The mask body structure produced in this example is as follows: the hydrophobic surface layer 1 is 1 layer of polyvinyl chloride fiber non-woven fabric; the middle layer 2 consists of 20 bacteriostatic nanofiber layers, 2 acrylic non-woven fabric support layers and 50 temperature-regulating nanofiber layers; the skin-care bacteriostatic nanofiber layer 3 is positioned on the innermost layer contacting the skin and consists of 30 layers of bacteriostatic skin-care nanofibers prepared by electrostatic spinning; the layers are then bonded together by means of a hot press.
The mask is simple in structure, can be implemented in various modes, is stable in bacteriostatic performance, temperature adjusting performance and skin care performance, is excellent in mechanical property, has a wide application prospect, and is suitable for industrial application. The mask has good antibacterial ability, temperature regulating ability and skin care ability while maintaining good protection function, and is safe to use and wide in application.

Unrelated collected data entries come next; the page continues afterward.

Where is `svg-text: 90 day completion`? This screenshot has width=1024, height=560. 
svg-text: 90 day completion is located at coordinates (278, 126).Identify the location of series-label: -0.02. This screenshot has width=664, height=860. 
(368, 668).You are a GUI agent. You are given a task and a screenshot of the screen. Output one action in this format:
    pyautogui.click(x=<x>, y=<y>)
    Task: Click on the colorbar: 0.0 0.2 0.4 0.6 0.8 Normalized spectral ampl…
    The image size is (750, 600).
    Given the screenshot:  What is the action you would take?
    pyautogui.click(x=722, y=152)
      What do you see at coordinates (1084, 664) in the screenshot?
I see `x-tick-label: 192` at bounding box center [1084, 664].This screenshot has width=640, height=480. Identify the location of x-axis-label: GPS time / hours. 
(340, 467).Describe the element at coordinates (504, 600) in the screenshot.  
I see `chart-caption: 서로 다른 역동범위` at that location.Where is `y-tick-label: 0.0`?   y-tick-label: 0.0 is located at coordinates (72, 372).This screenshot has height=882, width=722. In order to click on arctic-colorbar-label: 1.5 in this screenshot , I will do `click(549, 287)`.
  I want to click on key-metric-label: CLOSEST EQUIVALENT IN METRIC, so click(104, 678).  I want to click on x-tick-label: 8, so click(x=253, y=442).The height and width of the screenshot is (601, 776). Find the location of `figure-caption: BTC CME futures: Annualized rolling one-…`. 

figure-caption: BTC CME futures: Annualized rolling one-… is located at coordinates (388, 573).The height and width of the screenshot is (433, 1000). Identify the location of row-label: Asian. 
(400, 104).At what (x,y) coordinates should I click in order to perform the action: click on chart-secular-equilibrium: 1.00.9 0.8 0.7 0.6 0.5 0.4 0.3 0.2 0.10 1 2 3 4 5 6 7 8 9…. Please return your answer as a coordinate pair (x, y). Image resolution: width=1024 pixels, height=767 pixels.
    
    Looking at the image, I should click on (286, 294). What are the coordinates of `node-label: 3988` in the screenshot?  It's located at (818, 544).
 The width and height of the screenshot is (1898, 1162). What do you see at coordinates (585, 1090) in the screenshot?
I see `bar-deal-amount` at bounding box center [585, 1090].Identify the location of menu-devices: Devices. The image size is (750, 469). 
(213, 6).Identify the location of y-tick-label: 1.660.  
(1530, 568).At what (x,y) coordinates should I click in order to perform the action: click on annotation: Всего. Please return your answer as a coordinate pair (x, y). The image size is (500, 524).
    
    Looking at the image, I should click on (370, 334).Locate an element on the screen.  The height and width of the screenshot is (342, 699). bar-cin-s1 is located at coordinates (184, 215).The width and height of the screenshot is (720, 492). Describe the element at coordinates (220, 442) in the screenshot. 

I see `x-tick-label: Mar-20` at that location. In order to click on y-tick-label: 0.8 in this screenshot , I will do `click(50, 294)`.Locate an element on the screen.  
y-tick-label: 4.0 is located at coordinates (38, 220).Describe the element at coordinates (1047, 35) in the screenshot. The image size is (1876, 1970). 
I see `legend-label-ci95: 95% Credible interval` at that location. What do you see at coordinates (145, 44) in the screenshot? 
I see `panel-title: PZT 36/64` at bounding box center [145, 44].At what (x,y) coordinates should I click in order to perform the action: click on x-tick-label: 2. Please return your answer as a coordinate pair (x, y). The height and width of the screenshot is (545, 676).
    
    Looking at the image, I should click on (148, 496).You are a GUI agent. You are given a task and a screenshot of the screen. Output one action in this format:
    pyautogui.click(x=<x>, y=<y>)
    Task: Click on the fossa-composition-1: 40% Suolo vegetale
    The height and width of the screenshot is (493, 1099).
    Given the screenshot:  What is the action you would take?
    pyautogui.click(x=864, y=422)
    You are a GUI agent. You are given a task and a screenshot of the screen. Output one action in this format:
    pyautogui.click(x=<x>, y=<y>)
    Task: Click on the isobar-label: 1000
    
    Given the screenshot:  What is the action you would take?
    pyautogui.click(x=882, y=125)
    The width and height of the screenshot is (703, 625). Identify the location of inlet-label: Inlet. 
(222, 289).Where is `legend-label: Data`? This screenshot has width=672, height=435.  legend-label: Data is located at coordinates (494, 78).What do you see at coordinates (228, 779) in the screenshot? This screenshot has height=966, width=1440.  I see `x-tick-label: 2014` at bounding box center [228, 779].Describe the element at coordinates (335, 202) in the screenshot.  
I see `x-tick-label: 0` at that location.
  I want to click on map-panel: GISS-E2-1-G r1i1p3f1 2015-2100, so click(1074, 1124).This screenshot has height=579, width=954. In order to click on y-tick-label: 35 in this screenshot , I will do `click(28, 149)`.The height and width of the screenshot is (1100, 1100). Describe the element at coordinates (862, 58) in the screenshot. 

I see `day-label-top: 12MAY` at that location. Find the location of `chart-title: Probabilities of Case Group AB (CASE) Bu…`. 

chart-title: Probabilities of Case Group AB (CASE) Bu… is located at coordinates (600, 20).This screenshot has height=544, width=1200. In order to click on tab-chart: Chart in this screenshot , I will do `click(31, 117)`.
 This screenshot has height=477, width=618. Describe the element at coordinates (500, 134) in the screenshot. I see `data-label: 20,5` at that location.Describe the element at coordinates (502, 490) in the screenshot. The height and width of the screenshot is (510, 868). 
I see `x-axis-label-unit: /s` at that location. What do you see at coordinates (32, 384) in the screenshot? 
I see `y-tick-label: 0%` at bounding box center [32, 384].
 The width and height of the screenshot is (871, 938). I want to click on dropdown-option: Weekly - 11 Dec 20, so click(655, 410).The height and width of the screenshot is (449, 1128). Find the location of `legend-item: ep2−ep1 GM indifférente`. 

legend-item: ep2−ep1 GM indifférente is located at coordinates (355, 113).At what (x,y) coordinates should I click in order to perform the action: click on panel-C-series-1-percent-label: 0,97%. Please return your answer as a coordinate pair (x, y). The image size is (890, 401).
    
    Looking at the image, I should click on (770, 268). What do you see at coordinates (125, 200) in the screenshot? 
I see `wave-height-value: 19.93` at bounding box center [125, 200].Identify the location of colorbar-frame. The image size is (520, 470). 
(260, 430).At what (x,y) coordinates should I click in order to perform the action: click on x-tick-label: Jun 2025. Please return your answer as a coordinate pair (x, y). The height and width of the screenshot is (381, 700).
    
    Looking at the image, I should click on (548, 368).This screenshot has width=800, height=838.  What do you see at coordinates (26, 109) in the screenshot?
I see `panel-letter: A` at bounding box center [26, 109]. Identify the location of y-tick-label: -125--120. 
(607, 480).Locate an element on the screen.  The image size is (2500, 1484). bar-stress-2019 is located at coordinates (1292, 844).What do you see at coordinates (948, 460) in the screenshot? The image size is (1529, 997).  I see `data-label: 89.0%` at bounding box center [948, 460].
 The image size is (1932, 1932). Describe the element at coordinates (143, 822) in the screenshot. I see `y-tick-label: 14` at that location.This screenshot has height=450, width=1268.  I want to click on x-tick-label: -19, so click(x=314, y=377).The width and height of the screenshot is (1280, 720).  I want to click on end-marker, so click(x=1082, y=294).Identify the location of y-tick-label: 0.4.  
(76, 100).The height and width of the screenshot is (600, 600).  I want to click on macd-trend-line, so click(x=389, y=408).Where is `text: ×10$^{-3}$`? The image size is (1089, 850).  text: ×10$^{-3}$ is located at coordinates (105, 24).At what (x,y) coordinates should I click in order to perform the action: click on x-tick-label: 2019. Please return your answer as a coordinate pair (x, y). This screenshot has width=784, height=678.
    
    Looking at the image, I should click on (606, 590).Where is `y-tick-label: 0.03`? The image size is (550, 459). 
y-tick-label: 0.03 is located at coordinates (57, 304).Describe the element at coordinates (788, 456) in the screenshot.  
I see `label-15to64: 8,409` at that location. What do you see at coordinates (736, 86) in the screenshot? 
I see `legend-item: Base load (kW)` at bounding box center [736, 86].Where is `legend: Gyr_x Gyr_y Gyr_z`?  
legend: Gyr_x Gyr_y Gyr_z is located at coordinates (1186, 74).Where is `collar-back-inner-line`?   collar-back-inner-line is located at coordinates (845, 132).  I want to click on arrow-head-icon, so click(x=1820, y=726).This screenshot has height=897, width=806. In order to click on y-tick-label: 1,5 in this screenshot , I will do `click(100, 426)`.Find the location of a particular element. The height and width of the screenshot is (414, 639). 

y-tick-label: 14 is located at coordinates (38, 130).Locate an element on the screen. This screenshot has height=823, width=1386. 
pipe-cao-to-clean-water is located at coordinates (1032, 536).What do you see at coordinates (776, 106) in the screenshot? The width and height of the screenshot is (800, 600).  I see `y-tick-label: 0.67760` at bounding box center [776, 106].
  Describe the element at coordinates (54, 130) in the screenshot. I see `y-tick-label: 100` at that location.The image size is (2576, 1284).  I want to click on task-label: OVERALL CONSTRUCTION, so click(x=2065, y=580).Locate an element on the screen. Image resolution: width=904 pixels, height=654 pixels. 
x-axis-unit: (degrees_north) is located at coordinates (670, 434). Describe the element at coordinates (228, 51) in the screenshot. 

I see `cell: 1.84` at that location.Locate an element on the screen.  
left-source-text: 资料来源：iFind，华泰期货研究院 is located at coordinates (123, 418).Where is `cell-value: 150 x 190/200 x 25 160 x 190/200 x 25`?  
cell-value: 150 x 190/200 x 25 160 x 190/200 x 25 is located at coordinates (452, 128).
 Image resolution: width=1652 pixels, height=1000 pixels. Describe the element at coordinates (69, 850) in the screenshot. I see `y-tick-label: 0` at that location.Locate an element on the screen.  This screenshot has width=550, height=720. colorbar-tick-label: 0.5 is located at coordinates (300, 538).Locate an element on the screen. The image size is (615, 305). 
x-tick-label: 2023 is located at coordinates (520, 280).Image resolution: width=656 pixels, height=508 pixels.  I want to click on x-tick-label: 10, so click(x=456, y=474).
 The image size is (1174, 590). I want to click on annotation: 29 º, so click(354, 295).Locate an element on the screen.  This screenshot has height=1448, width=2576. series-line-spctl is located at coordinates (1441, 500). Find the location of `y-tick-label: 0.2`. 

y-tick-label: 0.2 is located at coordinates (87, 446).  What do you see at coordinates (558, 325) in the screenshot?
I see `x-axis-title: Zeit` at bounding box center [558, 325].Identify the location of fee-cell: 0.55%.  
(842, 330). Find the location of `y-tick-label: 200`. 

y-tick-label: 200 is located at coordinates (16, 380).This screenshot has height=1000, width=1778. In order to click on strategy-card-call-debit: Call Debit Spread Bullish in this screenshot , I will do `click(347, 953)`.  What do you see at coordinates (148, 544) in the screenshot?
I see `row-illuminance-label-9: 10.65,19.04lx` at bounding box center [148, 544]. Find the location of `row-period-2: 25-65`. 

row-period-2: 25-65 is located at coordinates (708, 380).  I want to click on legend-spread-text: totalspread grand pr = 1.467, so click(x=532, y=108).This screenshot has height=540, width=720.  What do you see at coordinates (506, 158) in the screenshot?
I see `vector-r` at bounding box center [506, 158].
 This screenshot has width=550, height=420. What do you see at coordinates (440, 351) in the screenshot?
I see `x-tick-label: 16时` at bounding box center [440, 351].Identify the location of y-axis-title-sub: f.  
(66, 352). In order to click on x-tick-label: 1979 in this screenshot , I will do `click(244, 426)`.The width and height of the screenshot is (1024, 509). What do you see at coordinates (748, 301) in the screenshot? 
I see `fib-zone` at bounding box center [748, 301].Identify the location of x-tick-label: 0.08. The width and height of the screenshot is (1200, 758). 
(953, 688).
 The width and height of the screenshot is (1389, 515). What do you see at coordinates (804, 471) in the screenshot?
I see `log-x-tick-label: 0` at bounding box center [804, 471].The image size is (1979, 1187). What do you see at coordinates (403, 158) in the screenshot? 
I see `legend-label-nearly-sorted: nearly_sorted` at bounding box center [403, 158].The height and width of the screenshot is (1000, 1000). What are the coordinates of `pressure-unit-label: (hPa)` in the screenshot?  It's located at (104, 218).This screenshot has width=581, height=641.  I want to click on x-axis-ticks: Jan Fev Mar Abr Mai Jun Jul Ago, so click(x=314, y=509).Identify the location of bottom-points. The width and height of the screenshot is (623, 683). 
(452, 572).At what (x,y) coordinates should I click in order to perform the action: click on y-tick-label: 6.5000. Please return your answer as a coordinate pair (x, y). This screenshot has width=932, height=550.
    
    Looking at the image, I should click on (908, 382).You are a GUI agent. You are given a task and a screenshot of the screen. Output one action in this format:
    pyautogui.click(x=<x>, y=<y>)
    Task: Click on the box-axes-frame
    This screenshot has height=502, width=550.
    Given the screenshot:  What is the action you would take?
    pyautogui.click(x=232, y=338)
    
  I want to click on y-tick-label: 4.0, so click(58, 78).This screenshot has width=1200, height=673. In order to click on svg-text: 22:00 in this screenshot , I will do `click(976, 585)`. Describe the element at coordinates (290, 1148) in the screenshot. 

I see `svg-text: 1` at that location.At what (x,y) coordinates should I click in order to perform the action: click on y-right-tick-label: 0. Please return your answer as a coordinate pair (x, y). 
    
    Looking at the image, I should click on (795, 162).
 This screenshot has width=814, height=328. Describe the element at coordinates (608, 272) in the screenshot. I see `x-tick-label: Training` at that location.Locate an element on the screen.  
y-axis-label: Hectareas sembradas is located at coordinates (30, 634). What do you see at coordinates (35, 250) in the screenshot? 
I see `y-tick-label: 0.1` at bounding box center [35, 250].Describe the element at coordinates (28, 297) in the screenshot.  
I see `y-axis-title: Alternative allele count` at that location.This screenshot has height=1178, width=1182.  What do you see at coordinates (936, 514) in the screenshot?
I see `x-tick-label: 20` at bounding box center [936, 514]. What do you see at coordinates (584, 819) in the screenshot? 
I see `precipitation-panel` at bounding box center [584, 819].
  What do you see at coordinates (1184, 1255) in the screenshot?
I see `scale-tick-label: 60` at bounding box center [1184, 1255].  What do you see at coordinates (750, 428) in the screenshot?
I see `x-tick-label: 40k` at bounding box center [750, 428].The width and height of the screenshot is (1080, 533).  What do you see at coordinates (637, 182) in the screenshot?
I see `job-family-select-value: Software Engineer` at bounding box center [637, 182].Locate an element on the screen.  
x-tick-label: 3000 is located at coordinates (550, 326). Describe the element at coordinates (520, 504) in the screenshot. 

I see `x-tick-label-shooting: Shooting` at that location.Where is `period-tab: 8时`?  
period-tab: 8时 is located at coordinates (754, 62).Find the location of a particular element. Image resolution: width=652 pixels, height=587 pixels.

The above-mentioned embodiments, further detailed description of the objects, technical solutions and advantages of the present invention, it should be understood that the above-mentioned embodiments are only specific embodiments of the present invention, and are not intended to limit the present invention, and any modifications, equivalent substitutions, improvements, etc. made within the spirit and principle of the present invention should be included in the scope of the present invention.